Le ministre Pathé Seck m’a cru car il a pris acte des constats dont je lui ai fait part et il m’a même demandé de lui émettre des recommandations pour remédier au problème. Il m’a bien entendu mais je ne sais pas ce qui s’est passé par la suite. Il m’avait d’ailleurs mis en relation avec un officier de gendarmerie à la retraite en me disant que ce dernier serait son représentant à mes côtés dans la mesure où le ministre avait un emploi du temps chargé. J’étais totalement en phase avec Pathé Seck mais ce qui nous a opposés est dû au fait qu’il a mis en avant Abdoulaye Niang (son prédécesseur à la tête de l’Ocrtis, Ndlr) en le nommant comme directeur général de la police nationale alors qu’il avait un dossier le concernant sur sa table. C’est cela le problème. Mais auparavant il n’y avait pas de crissements et je me suis dit que le ministre s’était trompé dans sa gestion. Je lui ai de nouveau écrit pour dénoncer cette situation, il s’est braqué et j’en ai fait de même. J’ai alors cherché d’autres issues pour passer outre le ministre pour sauver le dossier. Ce qui importait à mes yeux c’est que je ne voulais pas que l’image de la police soit ternie au point où nous en sommes actuellement, à tel point que le Sénégal soit au bord de l’explosion. J’avais senti que la situation était grave à tel point qu’on ne pouvait pas laisser Abdoulaye Niang prendre fonction comme directeur de la police nationale. Les policiers savent qu’il n’était pas en mesure de gérer la mission qui lui était assignée. J’avais des preuves, j’ai écrit au ministre, j’ai constaté que le ministre a trébuché sans vouloir se ressaisir et j’ai cherché d’autres voies et moyens pour régler le problème. J’ai essayé tout ce que j’ai pu pour que les supérieurs hiérarchiques du ministre en prennent conscience; finalement cela a abouti à la situation que nous vivons actuellement.

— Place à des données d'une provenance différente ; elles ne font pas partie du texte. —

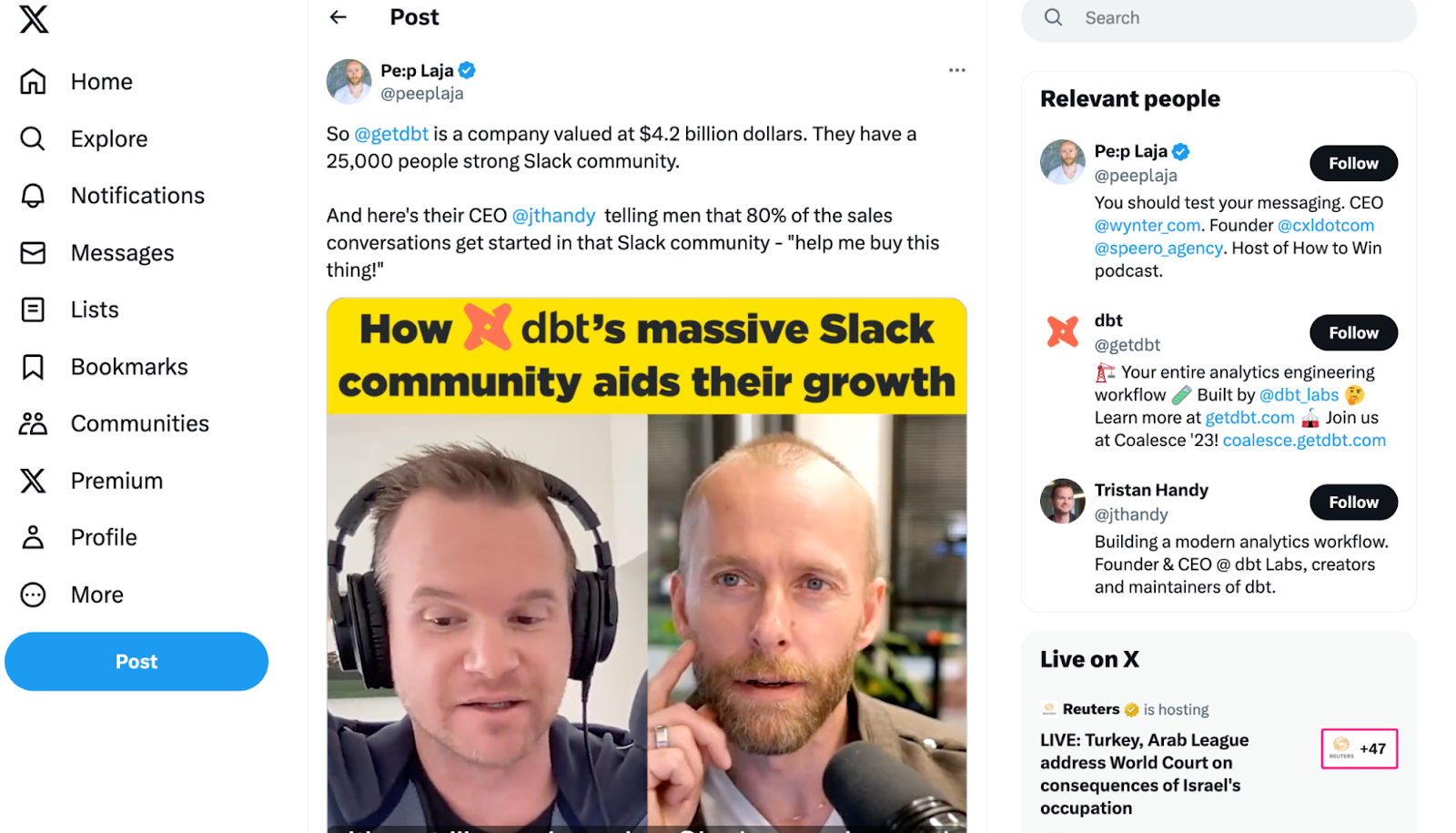Open the Home icon in sidebar

coord(33,82)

Comment avez-vous diligenté les investigations pour vous rendre compte de la corruption qui prévalait à l’Ocrtis à votre arrivée ?
Sur la base des signaux d’alerte que j’ai reçus, la première chose a été de remettre la machine en marche, de s’orienter vers le travail. C’est sur des bases saines, articulées autour du travail, que l’on peut savoir comment fonctionner et sur qui s’appuyer. J’ai réuni tous les agents de l’Ocrtis et je leur ai fait part de cette orientation. J’ai mis en place et exigé de la rigueur dans le travail et j’ai commencé à sentir qu’ils n’étaient pas habitués au rythme que je voulais imposer et la voie que j’avais tracée. Ce sont les seconds signaux que j’ai reçus. Par la suite j’ai aussi remarqué que des gens de l’extérieur, les trafiquants ne voulaient pas d’une telle manière d’agir. Ils ont commencé à m’appeler pour me proposer des combines comme ils avaient l’habitude de le faire quand mon prédécesseur (Abdoulaye Niang, Ndlr) était en place. J’ai décidé de sévir, et j’ai opéré en tant qu’homme de terrain et en tant que procédurier. L’enquête était ouverte.
Pourquoi n’avez-vous pas affecté ou essayé de redresser les agents récalcitrants ?
J’ai laissé tous les agents en place pour percer le mode opératoire qui prévalait, et les connivences qui existaient entre narcotrafiquants et certains agents avant mon arrivée à l’Ocrtis. Des dealers m’ont proposé, peu de temps après ma prise de fonction, de leur livrer la drogue placée sous scellé pour la remettre sur le marché. Parce qu’ils avaient pris l’habitude d’obtenir une telle faveur de l’Ocrtis. J’ai fait comme si j’étais d’accord, je leur ai tendu un leurre, un piège pour percer le mystère, et pour connaitre les agents qui trempaient dans de telles combines. J’ai ensuite rendu compte à ma hiérarchie, et je l’ai toujours avisée en la mettant au courant de mes moindres faits et gestes. Tout était au beau fixe jusqu’à la nomination du commissaire Abdoulaye Niang à la tête de la Police nationale. Une nomination que j’assimile à un scandale.